→ **ENTRIES PROVIDED**

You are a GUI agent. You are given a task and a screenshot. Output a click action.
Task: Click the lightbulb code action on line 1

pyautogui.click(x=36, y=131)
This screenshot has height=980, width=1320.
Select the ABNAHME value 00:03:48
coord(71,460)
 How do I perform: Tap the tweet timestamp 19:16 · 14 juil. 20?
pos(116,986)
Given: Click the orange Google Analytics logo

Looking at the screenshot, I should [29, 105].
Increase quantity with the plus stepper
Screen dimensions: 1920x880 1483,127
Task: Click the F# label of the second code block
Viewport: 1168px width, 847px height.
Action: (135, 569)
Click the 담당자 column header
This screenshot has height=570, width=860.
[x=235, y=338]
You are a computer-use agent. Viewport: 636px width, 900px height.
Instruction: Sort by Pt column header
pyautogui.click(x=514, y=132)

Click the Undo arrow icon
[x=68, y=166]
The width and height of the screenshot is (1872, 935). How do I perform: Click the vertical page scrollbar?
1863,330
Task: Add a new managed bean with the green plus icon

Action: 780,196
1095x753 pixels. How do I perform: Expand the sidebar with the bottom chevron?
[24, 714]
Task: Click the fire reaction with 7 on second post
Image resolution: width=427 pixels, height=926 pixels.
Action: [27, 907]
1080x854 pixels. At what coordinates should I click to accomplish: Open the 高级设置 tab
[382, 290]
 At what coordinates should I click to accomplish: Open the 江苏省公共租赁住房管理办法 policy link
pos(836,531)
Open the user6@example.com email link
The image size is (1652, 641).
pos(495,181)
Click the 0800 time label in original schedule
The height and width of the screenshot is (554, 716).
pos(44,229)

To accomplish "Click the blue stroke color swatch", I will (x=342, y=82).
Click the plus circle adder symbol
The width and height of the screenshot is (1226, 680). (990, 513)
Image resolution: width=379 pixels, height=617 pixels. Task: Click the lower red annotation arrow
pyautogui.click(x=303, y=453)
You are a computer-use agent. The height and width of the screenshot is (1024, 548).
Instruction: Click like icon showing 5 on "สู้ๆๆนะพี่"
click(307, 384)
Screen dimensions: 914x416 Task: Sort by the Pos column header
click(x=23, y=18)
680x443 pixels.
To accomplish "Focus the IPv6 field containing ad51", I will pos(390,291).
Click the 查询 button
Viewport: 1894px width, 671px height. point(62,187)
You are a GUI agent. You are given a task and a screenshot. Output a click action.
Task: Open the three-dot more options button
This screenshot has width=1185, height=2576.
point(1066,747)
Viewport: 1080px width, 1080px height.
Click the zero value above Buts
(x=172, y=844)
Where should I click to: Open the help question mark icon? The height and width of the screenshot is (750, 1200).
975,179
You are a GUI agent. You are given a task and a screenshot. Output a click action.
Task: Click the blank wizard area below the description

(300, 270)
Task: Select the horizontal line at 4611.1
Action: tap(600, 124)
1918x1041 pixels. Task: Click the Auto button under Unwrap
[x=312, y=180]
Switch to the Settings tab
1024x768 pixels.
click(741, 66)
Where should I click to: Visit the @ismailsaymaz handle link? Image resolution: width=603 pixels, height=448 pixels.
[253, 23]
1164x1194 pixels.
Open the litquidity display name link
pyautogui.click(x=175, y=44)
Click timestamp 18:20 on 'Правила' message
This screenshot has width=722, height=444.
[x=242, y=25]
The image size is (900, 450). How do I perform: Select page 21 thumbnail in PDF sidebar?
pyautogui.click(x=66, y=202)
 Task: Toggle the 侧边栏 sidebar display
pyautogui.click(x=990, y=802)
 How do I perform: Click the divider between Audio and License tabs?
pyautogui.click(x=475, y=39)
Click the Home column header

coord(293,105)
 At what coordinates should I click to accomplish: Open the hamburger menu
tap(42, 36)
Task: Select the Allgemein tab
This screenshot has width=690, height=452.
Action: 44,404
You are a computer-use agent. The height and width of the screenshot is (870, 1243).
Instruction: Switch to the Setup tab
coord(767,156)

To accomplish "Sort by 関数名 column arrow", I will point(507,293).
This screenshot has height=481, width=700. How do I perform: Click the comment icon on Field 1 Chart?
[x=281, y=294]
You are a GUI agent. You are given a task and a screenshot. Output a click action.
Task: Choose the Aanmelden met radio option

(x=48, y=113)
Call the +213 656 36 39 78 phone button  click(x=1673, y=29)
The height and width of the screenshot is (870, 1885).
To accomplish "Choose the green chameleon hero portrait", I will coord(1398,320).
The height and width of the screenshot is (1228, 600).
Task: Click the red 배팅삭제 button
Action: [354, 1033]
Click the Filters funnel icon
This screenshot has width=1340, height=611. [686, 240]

→ **ACTIVITY**
Give again, word for word, every line of the listing above from the one with "Task: Click the fire" to the one with "is (1024, 548).", both inclusive, and nothing beyond them.

→ **EXERCISE SOLUTION**
Task: Click the fire reaction with 7 on second post
Image resolution: width=427 pixels, height=926 pixels.
Action: [27, 907]
1080x854 pixels. At what coordinates should I click to accomplish: Open the 高级设置 tab
[382, 290]
 At what coordinates should I click to accomplish: Open the 江苏省公共租赁住房管理办法 policy link
pos(836,531)
Open the user6@example.com email link
The image size is (1652, 641).
pos(495,181)
Click the 0800 time label in original schedule
The height and width of the screenshot is (554, 716).
pos(44,229)

To accomplish "Click the blue stroke color swatch", I will (x=342, y=82).
Click the plus circle adder symbol
The width and height of the screenshot is (1226, 680). (990, 513)
Image resolution: width=379 pixels, height=617 pixels. Task: Click the lower red annotation arrow
pyautogui.click(x=303, y=453)
You are a computer-use agent. The height and width of the screenshot is (1024, 548).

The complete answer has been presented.